At the October 2, 2018 review hearing, the Family Court set aside Parents' default since both Mother and Father appeared. The court ordered Parents to follow the latest service plan.

The February 25, 2019 Safe Family Home Report indicated that: Mother left drug treatment; Parents had not completed any services on the recommended service plan; and Parents had no contact with the DHS since the October 2018 hearing. The DHS had located Mother at her address, which was boarded up and did not appear to be a safe place, but Mother was not interested in talking; Mother promised to come to the DHS office later to discuss the case but did not do so. The DHS tried to visit Father at his home but could not get past the locked gate. The March 13, 2019 GAL report noted that Parents visited the Children only twice the previous month; recommended termination of parental rights; and adoption by Aunt and Uncle.

At the March 20, 2019 review hearing, the DHS indicated it planned to move to terminate parental rights. Mother's counsel requested that the DHS continue to offer Mother services, and the Family Court responded that the DHS should continue making reasonable efforts at reunification and to offer services.

The July 16, 2019 Safe Family Home Report indicated that both Mother and Father had continually been referred to substance abuse assessments in 2019 and did not follow through, but both Parents had completed their psychological evaluation. The DHS referred Parents for therapy and parenting education on June 21, 2019. The July 29, 2019 GAL report indicated that: the Children were thriving with Aunt and Uncle; Parents did not maintain regular contact with the DHS; Parents had irregular visits with the Children; and Parents had not followed through with services aside from completing their psychological evaluation. The GAL recommended terminating parental rights and awarding adoption to Aunt and Uncle.

At the August 5, 2019 review hearing, Mother's counsel stated the DHS should continue the reasonable efforts to offer services. The Family Court cautioned Parents that the next court date would fall over two years past the December 1, 2017 date of the Children's entry into foster care, and that "nothing" had been done "aside from the psychological evaluation" and that "it's now or never" for Parents to comply.

The December 2, 2019 Safe Family Home Report indicated that while Mother participated in a therapy assessment and one therapy session, she thereafter failed to respond to the counseling center's attempts to contact her; Father did not show for his therapy assessment and failed to respond to attempts to contact him for therapy and for parenting classes. The Initial Permanent Plan had a goal of adoption within six months and stated that Aunt and Uncle wanted to adopt the Children. The December 17, 2019 GAL report noted that Parents had not demonstrated they were willing and able to provide a safe family home; Parents had made minimal progress with their service plan; and that termination of parental rights would be in the Children's best interest with awarding adoption to Aunt and Uncle.

In December 2019, Aunt, the Children, and Aunt's own children moved to a new apartment, as Aunt and Uncle had separated in November 2019. On December 20, 2019, the DHS filed a Motion to Terminate Parental Rights (Motion to Terminate).

The April 21, 2020 Permanent Plan indicated a permanency goal of adoption within six months, and noted that Aunt and Uncle were going through a divorce; the Children had remained with Aunt but Uncle wanted the Children to move with him; Uncle's living situation and finances were unstable; Uncle had no driver's license to take the Children to their appointments; and Uncle could not get a driver's license because of unpaid child support. The DHS determined that the Children should continue to live with Aunt who wanted to adopt them.

- Exercises to complete
**a.** Write out the part of the case passage that opens with the words containing "The February 25, 2019" and closes with "by Aunt and Uncle.".
**b.** List the dates of every review hearing the case passage mentions.
The records are not needed for this work.

Collected data
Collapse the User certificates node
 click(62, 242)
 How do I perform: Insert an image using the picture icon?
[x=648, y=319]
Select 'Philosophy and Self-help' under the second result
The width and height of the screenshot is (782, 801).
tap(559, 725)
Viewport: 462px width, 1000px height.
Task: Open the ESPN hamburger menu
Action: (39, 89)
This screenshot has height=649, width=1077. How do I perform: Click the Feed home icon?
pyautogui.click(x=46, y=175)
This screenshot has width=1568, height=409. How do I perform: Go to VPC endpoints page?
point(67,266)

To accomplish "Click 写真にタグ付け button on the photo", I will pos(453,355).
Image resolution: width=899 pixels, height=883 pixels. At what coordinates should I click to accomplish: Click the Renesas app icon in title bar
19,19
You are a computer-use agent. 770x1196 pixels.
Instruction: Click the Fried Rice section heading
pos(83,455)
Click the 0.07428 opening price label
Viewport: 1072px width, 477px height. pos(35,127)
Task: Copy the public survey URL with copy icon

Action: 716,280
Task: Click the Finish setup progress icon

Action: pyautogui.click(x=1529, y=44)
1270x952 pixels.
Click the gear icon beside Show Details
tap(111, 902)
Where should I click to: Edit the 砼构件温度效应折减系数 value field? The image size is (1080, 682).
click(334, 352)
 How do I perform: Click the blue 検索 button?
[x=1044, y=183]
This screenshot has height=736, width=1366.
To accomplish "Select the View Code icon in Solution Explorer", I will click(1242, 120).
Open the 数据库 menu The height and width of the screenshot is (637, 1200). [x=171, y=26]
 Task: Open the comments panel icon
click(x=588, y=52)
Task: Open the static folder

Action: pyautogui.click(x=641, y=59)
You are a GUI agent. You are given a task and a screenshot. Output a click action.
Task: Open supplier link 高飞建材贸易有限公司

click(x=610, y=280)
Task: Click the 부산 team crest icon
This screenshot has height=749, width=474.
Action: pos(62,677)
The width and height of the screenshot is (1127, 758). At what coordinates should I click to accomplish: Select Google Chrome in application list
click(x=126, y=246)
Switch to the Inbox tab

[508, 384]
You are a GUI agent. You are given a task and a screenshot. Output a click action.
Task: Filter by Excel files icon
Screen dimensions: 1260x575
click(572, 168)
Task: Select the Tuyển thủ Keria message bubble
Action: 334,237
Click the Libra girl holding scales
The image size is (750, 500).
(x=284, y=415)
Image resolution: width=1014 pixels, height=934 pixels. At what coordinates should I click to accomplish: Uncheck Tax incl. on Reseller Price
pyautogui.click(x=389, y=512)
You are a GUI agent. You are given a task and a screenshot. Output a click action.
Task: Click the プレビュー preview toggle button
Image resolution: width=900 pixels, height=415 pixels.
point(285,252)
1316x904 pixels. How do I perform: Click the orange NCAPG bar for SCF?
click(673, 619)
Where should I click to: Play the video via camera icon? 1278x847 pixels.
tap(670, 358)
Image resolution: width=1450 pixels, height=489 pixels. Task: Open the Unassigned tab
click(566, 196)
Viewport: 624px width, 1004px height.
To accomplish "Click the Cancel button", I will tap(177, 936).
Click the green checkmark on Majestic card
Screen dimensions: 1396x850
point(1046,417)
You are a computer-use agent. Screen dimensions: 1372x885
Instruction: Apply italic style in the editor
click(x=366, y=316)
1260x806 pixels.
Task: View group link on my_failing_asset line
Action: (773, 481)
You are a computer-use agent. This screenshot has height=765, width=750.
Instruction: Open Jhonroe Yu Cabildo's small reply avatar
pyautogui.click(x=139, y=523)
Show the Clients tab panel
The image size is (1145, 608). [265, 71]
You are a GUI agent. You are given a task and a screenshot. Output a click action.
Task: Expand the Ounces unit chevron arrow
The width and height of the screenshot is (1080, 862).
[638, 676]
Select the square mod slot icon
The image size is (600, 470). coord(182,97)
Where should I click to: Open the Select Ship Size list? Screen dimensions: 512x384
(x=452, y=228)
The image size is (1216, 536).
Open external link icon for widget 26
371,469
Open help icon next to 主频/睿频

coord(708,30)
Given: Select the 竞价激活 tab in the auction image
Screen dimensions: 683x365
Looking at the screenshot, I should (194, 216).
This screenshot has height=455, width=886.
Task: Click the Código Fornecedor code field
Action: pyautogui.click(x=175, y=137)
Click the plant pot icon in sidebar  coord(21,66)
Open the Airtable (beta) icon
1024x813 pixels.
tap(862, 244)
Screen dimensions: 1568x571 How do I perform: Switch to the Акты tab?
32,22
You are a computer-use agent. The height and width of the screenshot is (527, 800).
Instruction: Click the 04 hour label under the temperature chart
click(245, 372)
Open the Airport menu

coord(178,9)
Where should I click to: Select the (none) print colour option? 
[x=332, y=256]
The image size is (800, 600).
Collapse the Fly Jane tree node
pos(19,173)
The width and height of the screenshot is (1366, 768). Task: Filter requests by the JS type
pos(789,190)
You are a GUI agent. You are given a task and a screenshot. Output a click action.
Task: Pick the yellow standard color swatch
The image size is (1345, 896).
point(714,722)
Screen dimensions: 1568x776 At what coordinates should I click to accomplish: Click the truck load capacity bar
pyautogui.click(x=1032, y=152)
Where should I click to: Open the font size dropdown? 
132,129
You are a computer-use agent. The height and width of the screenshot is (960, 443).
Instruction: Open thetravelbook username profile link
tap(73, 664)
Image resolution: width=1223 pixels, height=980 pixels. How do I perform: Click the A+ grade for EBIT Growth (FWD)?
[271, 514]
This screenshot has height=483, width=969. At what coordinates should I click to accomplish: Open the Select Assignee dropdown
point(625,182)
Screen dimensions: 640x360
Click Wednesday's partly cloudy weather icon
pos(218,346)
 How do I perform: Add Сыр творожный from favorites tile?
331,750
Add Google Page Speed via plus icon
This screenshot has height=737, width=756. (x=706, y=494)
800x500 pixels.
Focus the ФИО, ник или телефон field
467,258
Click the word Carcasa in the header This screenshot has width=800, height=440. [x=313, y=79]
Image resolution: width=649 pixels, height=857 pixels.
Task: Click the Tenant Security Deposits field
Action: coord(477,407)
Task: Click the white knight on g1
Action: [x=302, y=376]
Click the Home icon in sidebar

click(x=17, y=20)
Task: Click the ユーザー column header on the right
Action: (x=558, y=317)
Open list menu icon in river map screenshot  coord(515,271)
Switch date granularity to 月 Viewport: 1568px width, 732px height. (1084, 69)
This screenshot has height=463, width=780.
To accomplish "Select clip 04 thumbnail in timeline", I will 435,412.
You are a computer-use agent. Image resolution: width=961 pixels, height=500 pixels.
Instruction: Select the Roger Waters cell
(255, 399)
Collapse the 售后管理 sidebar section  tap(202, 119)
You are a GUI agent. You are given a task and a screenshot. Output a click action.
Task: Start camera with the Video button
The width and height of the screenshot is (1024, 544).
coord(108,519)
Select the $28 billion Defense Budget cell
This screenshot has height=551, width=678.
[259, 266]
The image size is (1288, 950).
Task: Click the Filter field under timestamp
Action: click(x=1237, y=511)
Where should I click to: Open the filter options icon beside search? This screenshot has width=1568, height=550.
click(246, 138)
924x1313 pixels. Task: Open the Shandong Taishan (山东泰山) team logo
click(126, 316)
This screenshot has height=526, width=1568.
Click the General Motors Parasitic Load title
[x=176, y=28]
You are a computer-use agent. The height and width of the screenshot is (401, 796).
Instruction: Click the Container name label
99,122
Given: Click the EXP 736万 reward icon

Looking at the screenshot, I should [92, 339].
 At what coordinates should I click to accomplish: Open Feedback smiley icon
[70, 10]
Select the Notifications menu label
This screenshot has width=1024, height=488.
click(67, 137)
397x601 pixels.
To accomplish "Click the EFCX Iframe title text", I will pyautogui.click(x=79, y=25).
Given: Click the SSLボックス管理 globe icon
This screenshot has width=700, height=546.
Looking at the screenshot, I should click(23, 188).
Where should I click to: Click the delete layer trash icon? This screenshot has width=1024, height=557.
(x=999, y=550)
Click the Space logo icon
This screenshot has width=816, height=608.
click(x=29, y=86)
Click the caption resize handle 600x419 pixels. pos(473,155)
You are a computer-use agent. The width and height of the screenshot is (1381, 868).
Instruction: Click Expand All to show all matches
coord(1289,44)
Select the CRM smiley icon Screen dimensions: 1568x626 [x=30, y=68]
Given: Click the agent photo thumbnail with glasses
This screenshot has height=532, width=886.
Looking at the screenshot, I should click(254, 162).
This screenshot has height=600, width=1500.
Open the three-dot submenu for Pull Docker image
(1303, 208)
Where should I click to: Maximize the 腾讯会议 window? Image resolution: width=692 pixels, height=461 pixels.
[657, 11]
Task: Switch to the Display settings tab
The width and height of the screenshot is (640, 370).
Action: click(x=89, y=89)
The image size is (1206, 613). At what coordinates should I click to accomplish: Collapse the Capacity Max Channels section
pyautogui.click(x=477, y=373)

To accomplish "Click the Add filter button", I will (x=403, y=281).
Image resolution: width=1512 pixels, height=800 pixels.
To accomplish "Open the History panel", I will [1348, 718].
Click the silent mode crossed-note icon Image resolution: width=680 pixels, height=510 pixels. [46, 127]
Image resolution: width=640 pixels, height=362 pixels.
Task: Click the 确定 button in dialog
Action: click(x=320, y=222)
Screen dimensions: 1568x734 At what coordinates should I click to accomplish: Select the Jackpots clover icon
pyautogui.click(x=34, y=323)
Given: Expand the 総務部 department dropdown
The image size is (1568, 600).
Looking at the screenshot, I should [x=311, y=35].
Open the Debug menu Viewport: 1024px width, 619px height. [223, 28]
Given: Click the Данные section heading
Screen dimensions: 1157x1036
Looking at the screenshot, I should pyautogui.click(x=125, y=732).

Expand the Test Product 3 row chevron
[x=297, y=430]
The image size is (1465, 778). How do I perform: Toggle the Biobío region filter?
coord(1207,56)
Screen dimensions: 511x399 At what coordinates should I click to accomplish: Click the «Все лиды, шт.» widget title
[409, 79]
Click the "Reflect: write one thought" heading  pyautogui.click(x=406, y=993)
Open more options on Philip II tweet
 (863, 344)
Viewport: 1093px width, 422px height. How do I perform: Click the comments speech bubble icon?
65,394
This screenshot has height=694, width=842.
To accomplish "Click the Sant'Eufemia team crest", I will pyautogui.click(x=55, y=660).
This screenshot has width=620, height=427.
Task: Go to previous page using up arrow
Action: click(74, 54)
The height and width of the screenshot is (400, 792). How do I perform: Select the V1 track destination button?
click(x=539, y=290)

- Per-task answers
**a.**
The February 25, 2019 Safe Family Home Report indicated that: Mother left drug treatment; Parents had not completed any services on the recommended service plan; and Parents had no contact with the DHS since the October 2018 hearing. The DHS had located Mother at her address, which was boarded up and did not appear to be a safe place, but Mother was not interested in talking; Mother promised to come to the DHS office later to discuss the case but did not do so. The DHS tried to visit Father at his home but could not get past the locked gate. The March 13, 2019 GAL report noted that Parents visited the Children only twice the previous month; recommended termination of parental rights; and adoption by Aunt and Uncle.

**b.**
October 2, 2018
March 20, 2019
August 5, 2019